Sometimes, you need your yoga before class time, or even before you can get back to your own mat. Think about how you feel after another pointless meeting, or when your body gets too tight in the middle of a run in the warm weather. Your yoga practice doesn’t have to be a full series of Sun Salutations or an Ashtanga Primary Series to help you enjoy its full benefits. Just a few poses can give you the mental and physical release you need.
The hardest part about these brief sessions is that you have to tune your mind into your yoga with more focus and dedication than in a traditional class or practice format. You might not have the easy segue of a seated meditation or the sweet wrap-up of Savasana (Corpse Pose), but you can still immerse yourself into the world of yogic sensation by paying careful attention to your body and mind as you breathe with each pose.
If you’re using your short practice as a warm-up, cool-down or break during high-intensity workouts like cycling, running or swimming, make sure you focus on the stretch in the poses. Releasing overworked muscles not only prevents injury, it speeds recovery and can help you perform better.
If you are doing yoga to refresh your mind, think more about strengthening in each pose. That will help counteract the feelings of being overwhelmed that you might feel if you’re under stress. Think about power flowing up from the ground into your body and radiating out your feet, hands, and head. With a handy set of YogaPaws in your desk drawer, purse, or pocket... you can literally take your yoga break anytime, anywhere.
Here are some poses to take a break with:
Utkatasana (Chair Pose)
Benefits: Sometimes translated as Fierce Pose, this pose strengthens your legs while stretching your calf muscles, making it a great choice for a short practice.
How to do it: Stand in Tadasana (Mountain Pose). Bring your arms up straight to reach to the ceiling and turn your palms in toward each other. Exhale and bend your knees, trying to get your thighs parallel to the floor. Hold for 30 seconds to one minute, then release.
Adho Mukha Svanasana (Downward-Facing Dog Pose)
Benefits: This pose stretches and strengthens major muscle groups throughout your body, so it’s ideal to use as a warm-up or cool down around a workout like running or cycling.
How to do it: Start on all fours on the floor. Exhale and press into your hands and feet, lengthening your tailbone toward the ceiling. On your next exhalation, stretch your knees, letting your heels fall toward or onto the floor. Firm your shoulder blades and keep your head between your arms.
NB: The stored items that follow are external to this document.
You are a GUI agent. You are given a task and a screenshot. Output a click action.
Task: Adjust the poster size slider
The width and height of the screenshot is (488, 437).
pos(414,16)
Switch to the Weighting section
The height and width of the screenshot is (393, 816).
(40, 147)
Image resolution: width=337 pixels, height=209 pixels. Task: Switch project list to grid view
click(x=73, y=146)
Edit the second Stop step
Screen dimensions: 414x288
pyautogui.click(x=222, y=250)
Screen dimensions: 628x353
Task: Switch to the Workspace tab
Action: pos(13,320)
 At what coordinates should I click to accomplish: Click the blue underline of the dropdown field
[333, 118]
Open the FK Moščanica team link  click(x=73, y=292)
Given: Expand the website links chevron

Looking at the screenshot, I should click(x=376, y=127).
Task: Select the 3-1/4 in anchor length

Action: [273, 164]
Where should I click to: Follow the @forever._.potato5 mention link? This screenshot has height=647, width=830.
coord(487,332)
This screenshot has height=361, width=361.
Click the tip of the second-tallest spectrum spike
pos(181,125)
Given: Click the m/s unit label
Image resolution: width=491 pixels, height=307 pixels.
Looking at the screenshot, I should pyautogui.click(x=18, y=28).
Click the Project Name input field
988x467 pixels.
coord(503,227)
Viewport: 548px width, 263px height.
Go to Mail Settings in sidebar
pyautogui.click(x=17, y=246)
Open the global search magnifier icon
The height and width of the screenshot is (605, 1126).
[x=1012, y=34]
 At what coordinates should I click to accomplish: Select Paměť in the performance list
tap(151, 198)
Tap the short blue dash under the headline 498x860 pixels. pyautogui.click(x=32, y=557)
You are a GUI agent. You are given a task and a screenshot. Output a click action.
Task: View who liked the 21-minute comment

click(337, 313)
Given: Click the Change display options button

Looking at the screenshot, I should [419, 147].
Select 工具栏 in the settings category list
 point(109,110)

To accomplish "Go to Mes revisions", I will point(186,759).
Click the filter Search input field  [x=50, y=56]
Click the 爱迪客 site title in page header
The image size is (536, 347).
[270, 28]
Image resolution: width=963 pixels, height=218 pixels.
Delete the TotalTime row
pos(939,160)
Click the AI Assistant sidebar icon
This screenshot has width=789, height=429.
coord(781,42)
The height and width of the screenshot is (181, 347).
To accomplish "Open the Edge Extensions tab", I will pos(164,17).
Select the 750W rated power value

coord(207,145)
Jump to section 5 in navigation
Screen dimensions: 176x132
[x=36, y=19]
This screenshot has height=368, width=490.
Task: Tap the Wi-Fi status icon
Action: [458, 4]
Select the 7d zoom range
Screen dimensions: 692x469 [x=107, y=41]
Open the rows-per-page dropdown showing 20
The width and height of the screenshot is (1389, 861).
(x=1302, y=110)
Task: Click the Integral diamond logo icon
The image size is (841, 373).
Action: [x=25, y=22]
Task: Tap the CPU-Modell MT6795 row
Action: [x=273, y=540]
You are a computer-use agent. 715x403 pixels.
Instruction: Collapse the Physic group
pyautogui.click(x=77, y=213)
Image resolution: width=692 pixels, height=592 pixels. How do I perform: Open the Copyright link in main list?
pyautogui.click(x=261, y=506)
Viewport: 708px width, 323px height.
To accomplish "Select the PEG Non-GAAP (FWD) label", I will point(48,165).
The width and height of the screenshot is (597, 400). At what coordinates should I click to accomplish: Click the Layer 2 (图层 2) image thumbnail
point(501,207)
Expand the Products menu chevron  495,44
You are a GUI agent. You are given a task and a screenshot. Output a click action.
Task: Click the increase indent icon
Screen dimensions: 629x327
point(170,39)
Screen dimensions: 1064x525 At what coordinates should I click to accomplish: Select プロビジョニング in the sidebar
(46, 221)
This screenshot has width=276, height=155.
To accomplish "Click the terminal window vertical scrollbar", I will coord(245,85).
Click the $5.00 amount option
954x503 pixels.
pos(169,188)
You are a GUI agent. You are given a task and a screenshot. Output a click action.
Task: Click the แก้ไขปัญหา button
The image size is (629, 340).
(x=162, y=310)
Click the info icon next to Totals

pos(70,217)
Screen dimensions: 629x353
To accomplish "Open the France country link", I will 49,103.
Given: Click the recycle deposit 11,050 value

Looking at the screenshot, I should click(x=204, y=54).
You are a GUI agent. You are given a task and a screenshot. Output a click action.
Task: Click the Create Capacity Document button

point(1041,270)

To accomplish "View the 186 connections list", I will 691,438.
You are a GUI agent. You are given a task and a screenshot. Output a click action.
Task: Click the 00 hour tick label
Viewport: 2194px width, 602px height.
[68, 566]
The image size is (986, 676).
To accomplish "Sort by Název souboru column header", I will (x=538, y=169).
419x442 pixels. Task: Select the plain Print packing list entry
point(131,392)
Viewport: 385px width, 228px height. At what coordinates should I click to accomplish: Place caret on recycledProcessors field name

Remain in this pose for one to three minutes.
Utthita Hasta Padangustasana (Extended Hand-to-Big-Toe Pose)
Benefits: This balancing pose also releases your hamstrings, where you tend to store tension from stress or from repetitive exercise.
How to do it: Stand in Tadasana. Draw your left knee in toward your belly. Reach your left arm along the inside of your left thigh and grasp the outside of your left foot. If you need to, you can loop a strap around your foot. Extend your leg as much as possible. If you are stable, pull your leg open to the side. Hold this pose for 30 seconds, then bring your leg back to the front, release and repeat on the other side.
Natarajasana (Lord of the Dance Pose)
Benefits: This backbend is also a deep quad stretch, opening your body after the tightness of working out or a long day at your desk.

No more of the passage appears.